Hawaii’s year-round balmy weather, make it the perfect setting for motorcycle enthusiasts. And while the setting may be perfect for riding off into the sunset, the dangers of motorcycle riding have been underscored by several tragic deaths in recent years.
Just a few months ago in October 2011, two motorcyclists on Oahu were killed in separate, unrelated incidents within a two-hour period. Neither rider was wearing a helmet at the time of accident, and police determined that speed was a factor in both crashes.
In Hawaii, motorcycle riders under the age of 18 and mo-ped and bicycle riders under the age of 15 are required to wear a helmet by law. According to the Hawaii Department of Transportation (DOT), political resistance has quashed ongoing attempts to establish a mandatory helmet law for adults.
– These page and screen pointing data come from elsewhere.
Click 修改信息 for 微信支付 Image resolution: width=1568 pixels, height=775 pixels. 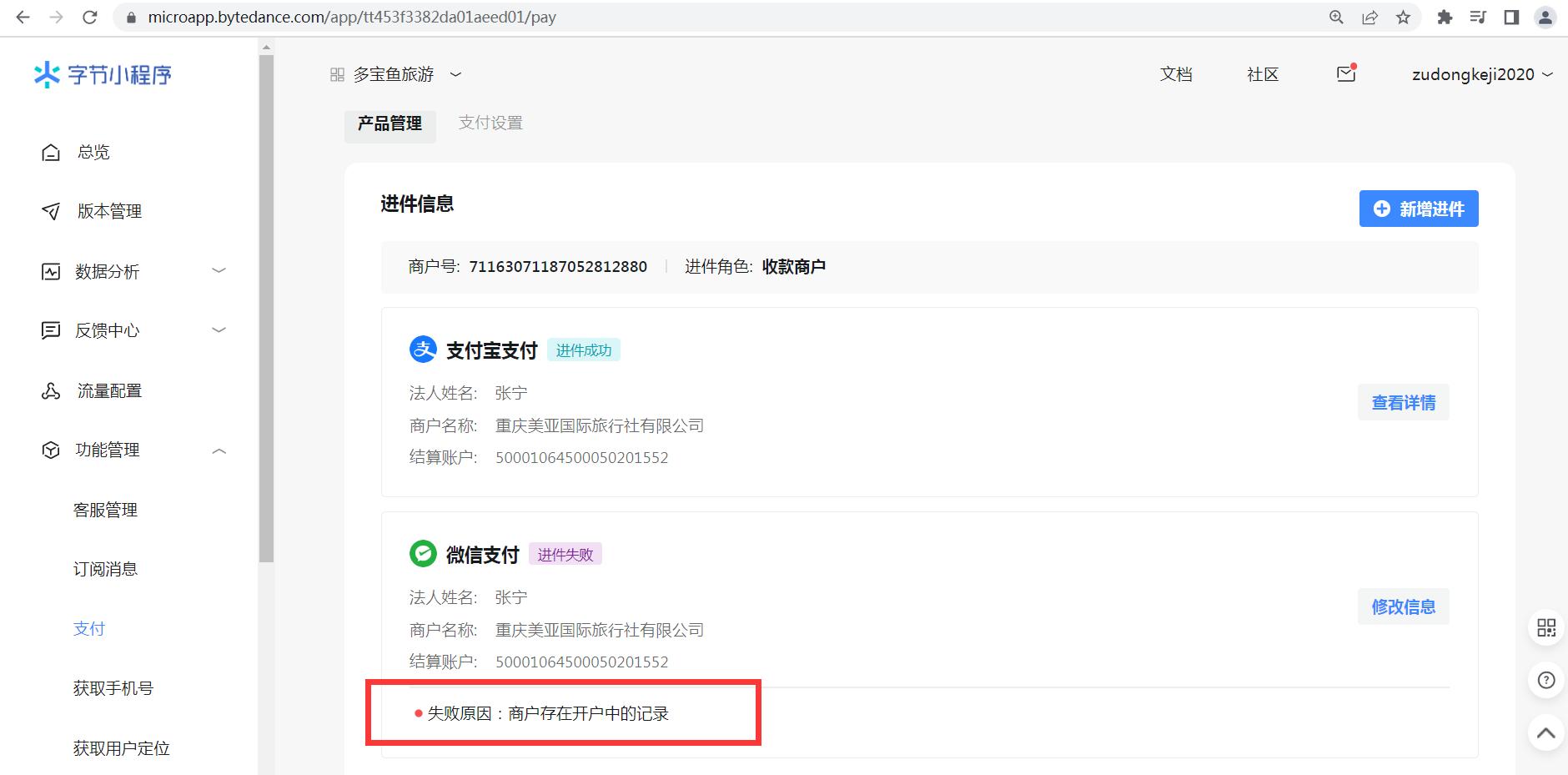coord(1403,607)
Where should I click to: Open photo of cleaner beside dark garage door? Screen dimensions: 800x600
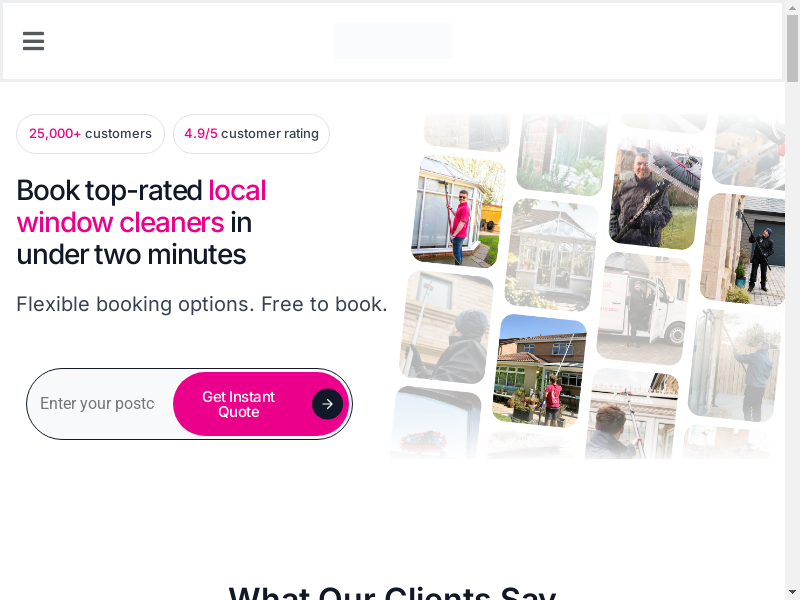point(744,249)
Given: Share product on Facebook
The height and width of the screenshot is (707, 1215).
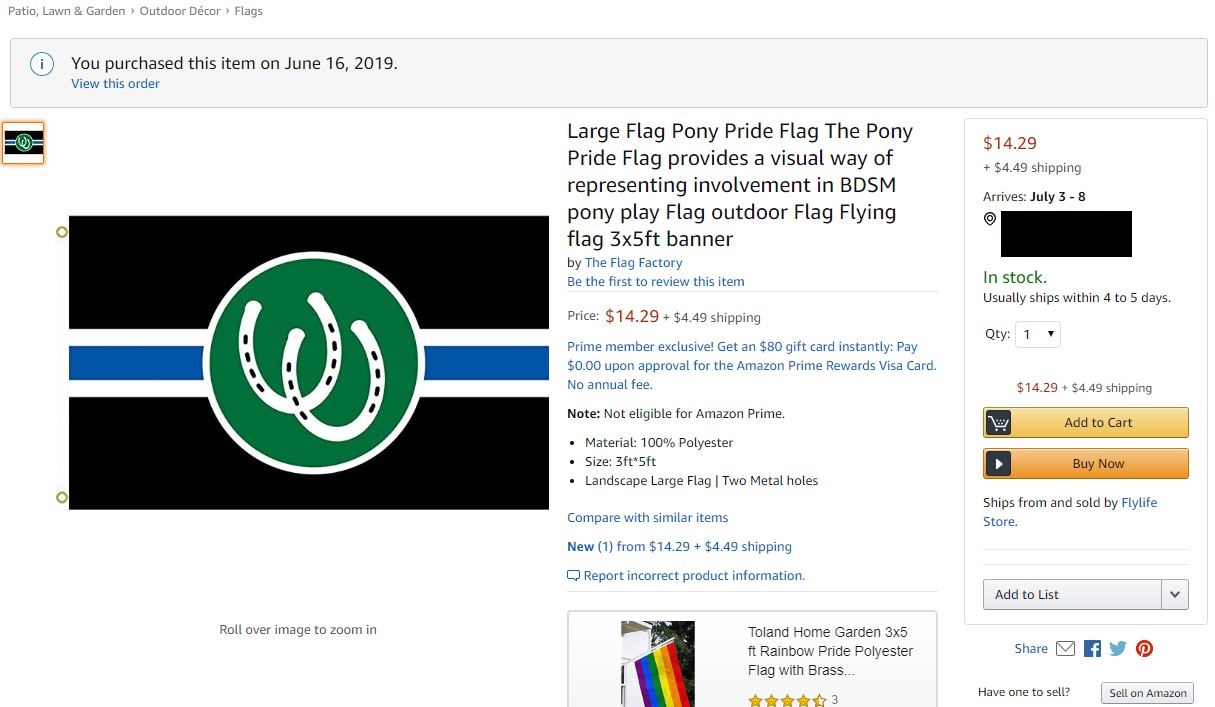Looking at the screenshot, I should click(x=1092, y=648).
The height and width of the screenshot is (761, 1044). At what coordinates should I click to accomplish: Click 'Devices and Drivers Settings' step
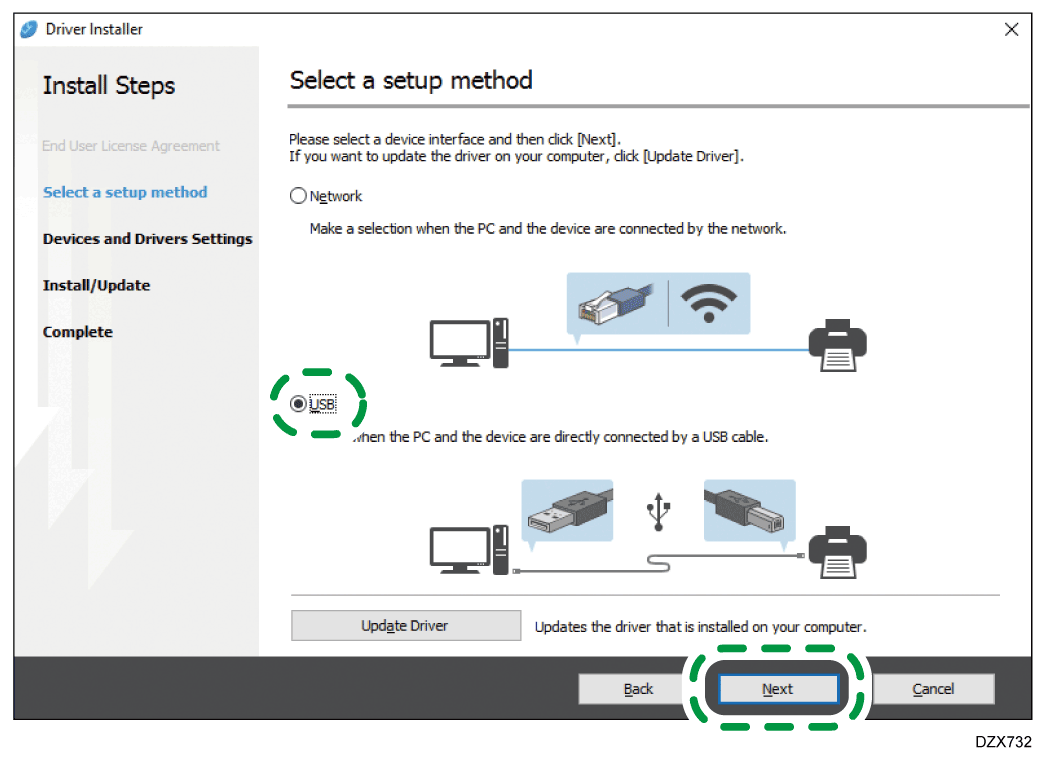coord(147,239)
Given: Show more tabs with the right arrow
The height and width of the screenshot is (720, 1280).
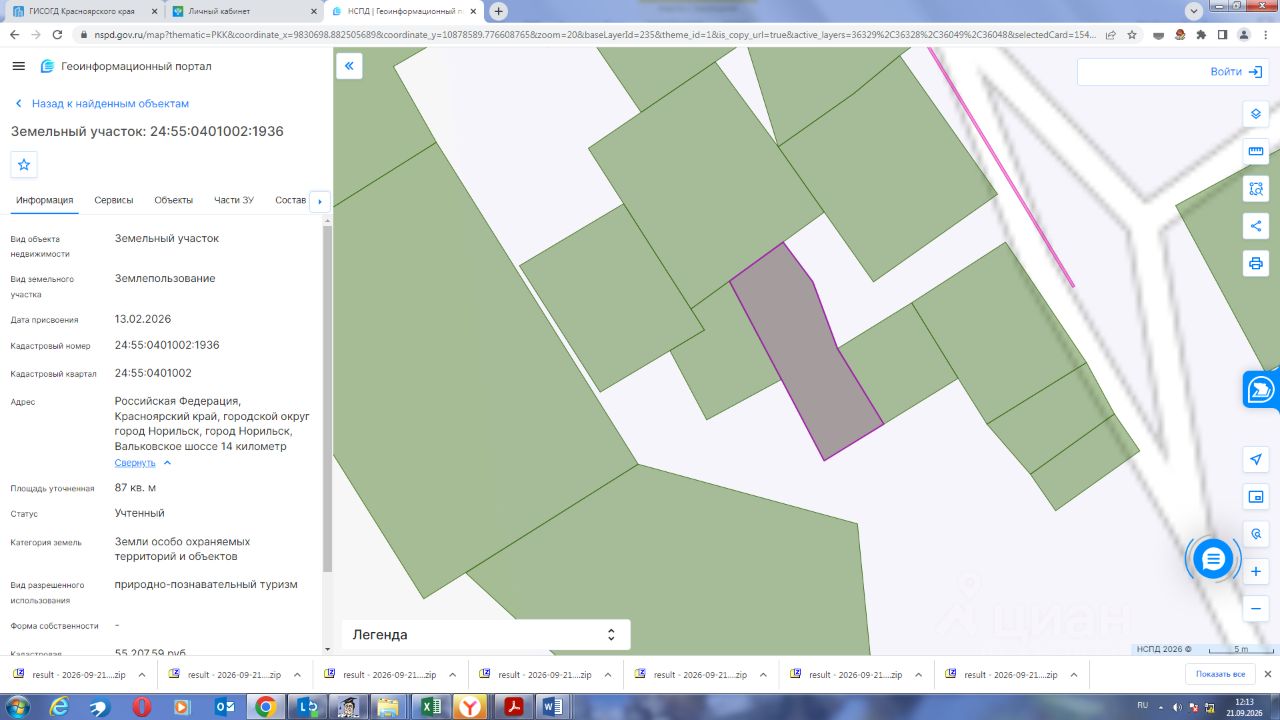Looking at the screenshot, I should click(320, 201).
A recent federal study shows that people who did not wear a helmet when operating a motorcycle or mo-ped were 40 percent more likely to suffer a fatal head injury and that safety helmets reduce the likelihood of a crash fatality by 37 percent.
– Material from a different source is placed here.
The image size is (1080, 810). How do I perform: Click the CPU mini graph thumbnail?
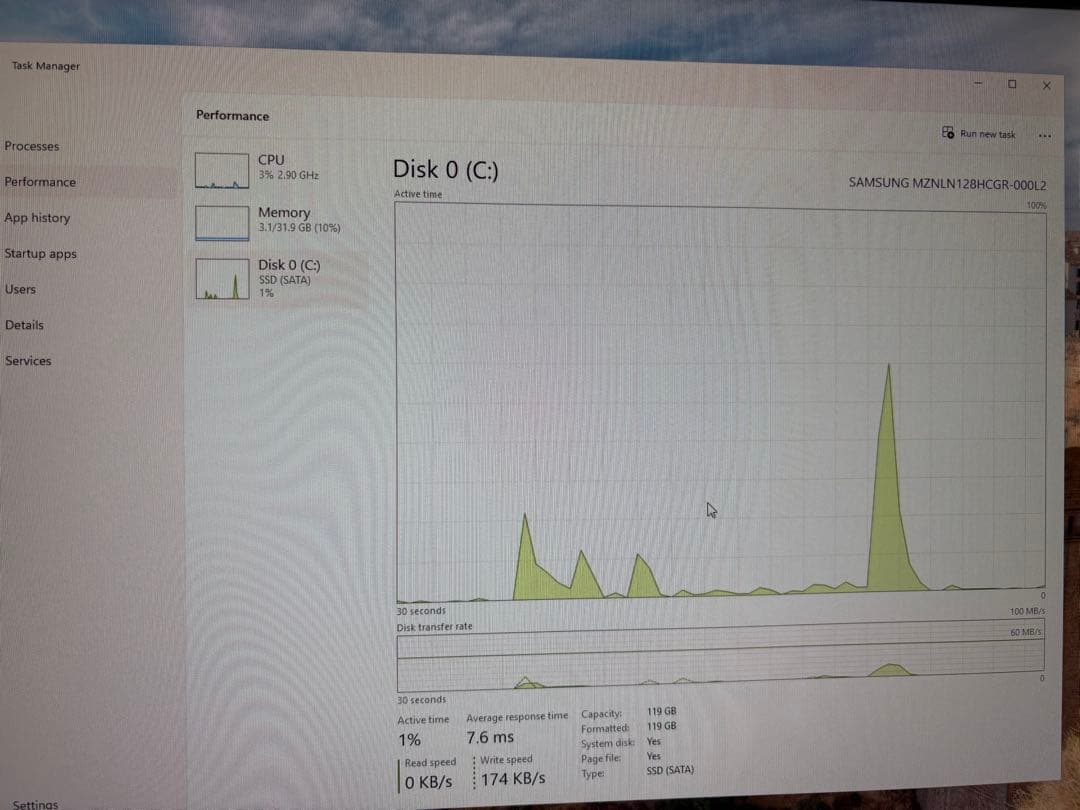(x=222, y=171)
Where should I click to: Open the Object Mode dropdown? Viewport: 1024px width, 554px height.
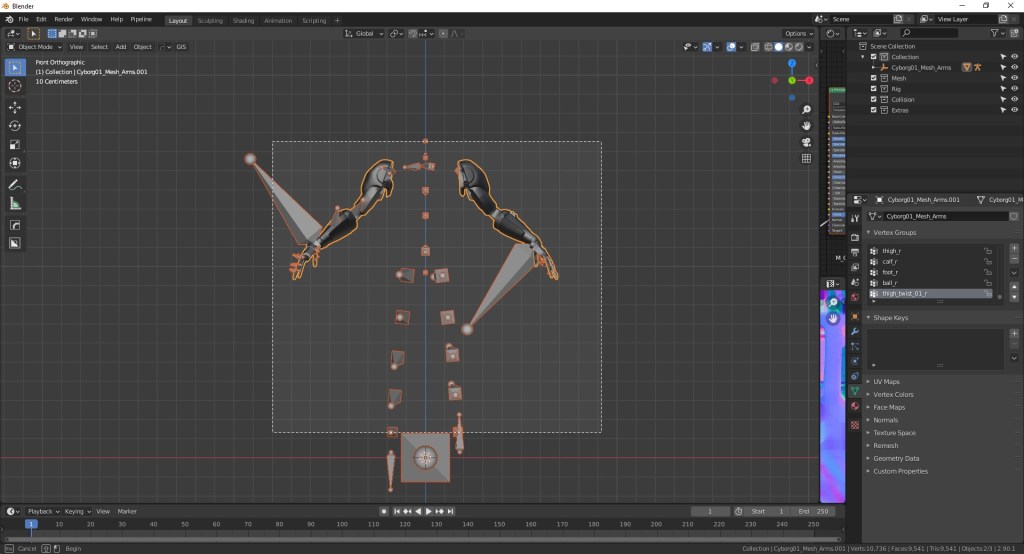pyautogui.click(x=35, y=47)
According to the DOT, in 2011 there were more than 21 motorcycle-related deaths – an increase from 20 deaths in 2010. Hawaii saw 30 motorcycle fatalities in 2009, 22 in 2008 and 27 in 2007.
In motorcycle accidents, the consequence of not wearing a helmet does not just affect the rider and his or her family and friends – the community also pays a high cost. Here in Hawaii the death toll among riders who did not wear helmets is a staggering 200 percent greater than that of helmeted riders.* This means that over the last five years, incidents involving motorcyclists not wearing a helmet has cost island taxpayers $1.9 million a year.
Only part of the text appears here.